====== Source extract
Sime Darby Plantation released its fourth quarter results yesterday, swinging back into the black for both its fourth quarter and FY20 net profit and tracking ahead of Macquarie Equities Research’s (MQ Research) estimates. Read more for an excerpt of MQ Research’s report (19 Feb).

The shares rose 1.0% to RM4.95 yesterday. Investors who are keen to gain leveraged exposure to this counter may consider call warrant SIMEPLT-CU, which has an exercise price of RM6.00 and the lowest exercise ratio of 3.0 warrants per share.

Event

  • MQ Research maintains its Outperform rating on Sime Darby Plantation (Sime Plant) following the FY20 results release. FY20 adj. profit after tax (PAT) registered at RM892mn (+1264% year-on-year (YoY)) tracking ahead of MQ estimates at 113% but largely in line with consensus at 92%. Revenue registered at RM13.1bn (+8% YoY) tracking in line with MQ Research and consensus estimates at 94% and 97%, respectively. At the operating level, results were in line with MQ Research’s estimates – however at adj. PAT level, the reported figure was ahead due to MQ Research’s higher tax assumptions.
============
* Prompt
Extend the Sime Darby Plantation results note above by writing the next passage after its final sentence, in the same style.
====== Data lines
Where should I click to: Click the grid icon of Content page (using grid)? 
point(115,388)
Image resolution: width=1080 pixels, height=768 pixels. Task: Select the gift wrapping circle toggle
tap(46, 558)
============
* Result
Impact

  • Plantations: benefitted from cost cuts and exit from Liberia. The division reported FY20 earnings before interest and tax (EBIT) of RM1.2bn (+882% YoY) despite seeing revenue sliding to RM2.2bn (-13% YoY) and crude palm oil (CPO) production dipped by 4% YoY to 1.99mn mt. Higher CPO price recorded across the group at RM2,532/mt (+23% YoY), exit of Liberia and other cost cutting measures had driven the stronger performance in FY20. The group has also managed to trim its gross debt by RM1bn to RM6.7bn in FY20, as part of Sime Plant’s 5-year key performance index (KPI) improvement. As at FY20, Sime Plant’s net gearing stood at 47% vs. 55% last year.
  • Downstream: higher average selling prices (ASP) offset lower sales volume and capacity utilisation. The division reported a total revenue of RM10.8bn (+14% YoY) with EBIT of RM386mn (+40% YoY) on the back of higher ASP and stronger margins. Similar situation was seen in KLK, whereby operations in Europe are have contributed largely to the strong downstream performance. Sime Plant had managed to secure higher ASP (i.e. higher margins) and cut its cost across the downstream segment to achieve the results above. The stronger margins had managed to offset the impact of lower sales volume (-2% YoY) and lower capacity utilisation rate (-11 ppts YoY).
  • US CBP investigations will take a while to resolve, no systemic risk across the clientele. Since the ban on Sime Plant’s CPO imports (from Malaysia) into the US were banned by the US Customs and Border Protection (CBP) back in Dec ’20, Sime Plant had identified the independent third party human rights agent to assess its Malaysian operations. Sime Plant believes the process will take 6-12 months as it looks to cast a wider net on the assessment to avoid the same incident from happening in the future. Sans US clients, MQ Research believes the clientele for Sime Plant is sticky, as such the clients will give it time to resolve the issues and maintain Sime Plant as their supplier.

Action and Recommendation

  • Outperform rating reiterated.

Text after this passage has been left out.